A Cull to Arms
In New Jersey, more specifically between Exit 8A and Hell (which is the name of this blog) where I dwell, I am facing an ever increasing menace:
Foreigners-? No
More Traffic? Uh-uh
Teenage Girls Emulating Snooki?- No. Thank god the girls here understand she's not to be followed.
If you've lived in Jersey long enough, you have noticed the ever increasing amount of wild critters that are characters in Bambi; They're cute...and I want to shoot them.
First off, the deer population-Yes I know that the natural habitat of the deer has been diminishing because of new construction and deforestation, but like the sheep to person ratio in Ireland, Jersey is being taken over, slowly. In nature most creatures curtail their reproduction when their habitat is being encroached. Evidently, deer seem to thrive sexually in times of duress...kinda like a frat guy when the keg is empty, and there's nobody to fight. Deer are just large, large, pointy headed, garden eating, Subaru slaying menaces. I think a law should be posted that any hunter with a license, spots a deer, anywhere-can shoot it on site.
Canadian Geese..eh? I think this was Canada's answer to the throngs of dirty Americans who flock to Niagra Falls and Montreal for the cheap cigarettes and hookers, high percentage beers or play for the CFL. These birds already caused worldwide fame with the plane crash of US Air from LaGuardia Airport to the Hudson River. Thank god, another man named Sully saved the day. Canadian Geese as it turns out, don't always fly south for the winter as they feel content to stay. Geese ike senior citizens should not be here in winter...it's not natural and it's not good for the ecosystem. But unlike our snowbirds who decided to stay because insurance premiums in Coral Gables was too much, geese need to be dealt with. One idea is to herd them up, and then use them to make foie gras. Sure it's cruel and unusual punishment for the goose, but as someone said, "If a goose is to stupid to fly to warmer weather, then I think its ok to eat their livers."
The last creature which seems to be a problem, more importantly my problem- is squirrels.
These bastards have been tormenting me since I bought my place between exit 8A and Hell (Did I mentioned this is name of this blog?). Specifically two squirrels who use my balcony as their personal toilet. Every day these precocious over-glorified rats have gotten to the point where they will see me looking at them, and then will proceed to do their business...knowing damn well I'll be out there later cleaning up.
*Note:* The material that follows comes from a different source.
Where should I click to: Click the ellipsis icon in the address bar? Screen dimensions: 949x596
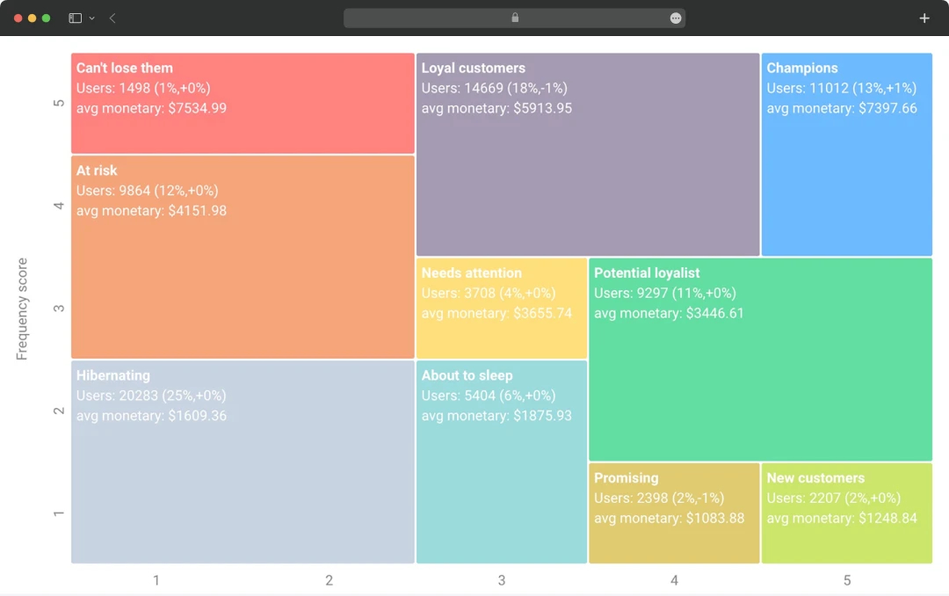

Just a couple weeks ago, I was indulging in a cigar with fellow MTR blogger Mike (Big Blue Blog). We both heard a scurrying sound coming from under my grill which was covered by a tarp. Mike checks it out to discover a squirrel's nest. It's elaborate, it's pretty neat, and it has a baby in there! The both of us are trying to figure out to get rid of this nest, but have some compassion for the baby squirrel. We tried to move the nest to another part of the balcony with a broom, but as we disturbed the nest, the baby squirrel jumped out of the nest and fell three stories...then was eaten by the stray cat...circle of life.
I'm sure after I post this my karmic wheels with fall off as I'll go face to face with a 10 point buck...at 50miles per hour...through the front windshield...then, through my skull.